International education entrepreneur Alberto Tassone has paid $9 million for a Peppermint Grove home, as a private equity player emerged with a majority stake in the school he co-founded.
International education entrepreneur Alberto Tassone has paid $9 million for a Peppermint Grove pad, as a private equity player emerged with a majority stake in the school he co-founded.
The property purchase largely coincided with a Quadrant Private Equity fund taking a majority stake in Stanley College, the international school Mr Tassone and Dhyan Singh co-founded in 2009.
The price for Stanley College was undisclosed but is understood to reflect a desire for further expansion, including to Sydney, for the institution which is already one of the biggest players in the field with 3,200 students across four campuses in West Perth, Mirrabooka and Adelaide.
However, Mr Tassone has used the moment to update his own accommodation, acquiring more than 800 square metres in Irvine Street Peppermint Grove in a May 1 transaction that preceded the Australian Competition and Consumer Commission’s approval of the SIC deal by less than a fortnight.
Quadrant now owns 65 per cent of the ordinary shares or about 58 per cent of the total equity when redeemable preference shares are included. Mr Tassone and Mr Singh’s interests hold the other ordinary shares and all the preference shares.
In its annual report for the year ending December 31, Stanley College made a new profit of $7.7 million on revenue of $52.7 million, up from a $2.1 million net profit on turnover of $44 million in the previous corresponding period.
It paid a dividend in February of $4.8 million, following a $200,000 interim payout in August.
Earnings before interest, tax, depreciation and amortisation was $13.3 million.
At an EBITDA multiple of five times that would have valued the business at about $65 million.
By comparison, IDP Education has a price to earnings ratio of about 14 times based on a $44.5 million net profit and a market capitalisation of $630 million, based on its recent ASX trading at about $2.20 per share. Revenue was $882 million.
Unprofitable G8 Education, also listed, has turnover of $940 million and a market capitalisation of about $110 million.
ASX valuations are typically more generous than those applied in private transactions.

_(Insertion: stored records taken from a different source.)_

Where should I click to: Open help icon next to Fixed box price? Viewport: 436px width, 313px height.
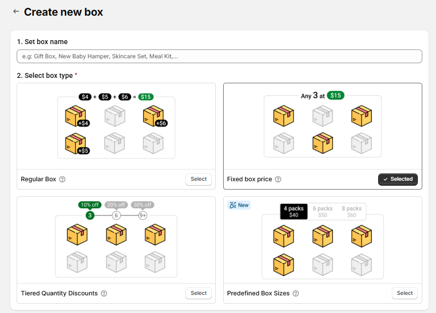click(278, 179)
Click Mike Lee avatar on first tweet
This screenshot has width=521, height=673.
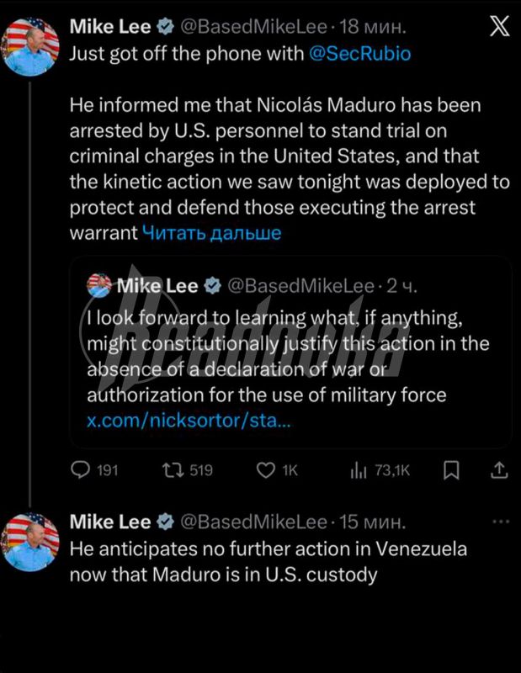click(x=33, y=45)
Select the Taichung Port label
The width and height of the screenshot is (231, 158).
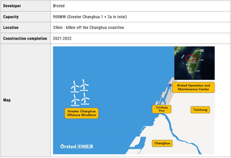(x=162, y=109)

The Peppermint Grove acquisition is far from the first property play for Mr Tassone.
His and Mr Singh’s interests own two West Perth properties that school operates from – 67 Outram Street acquired in 2015 for $6.7 million and 1275 Hay Street bought in 2022 for $4.7 million – as well as the Mirrabooka campus which they purchased from Stanley College for $5 million in January.
In 2023, Messrs Tassone and Singh’s Academic Property Group paid $21 million for 10 William Street, a six-story building in Perth’s CBD which is home to other education providers including Kaplan.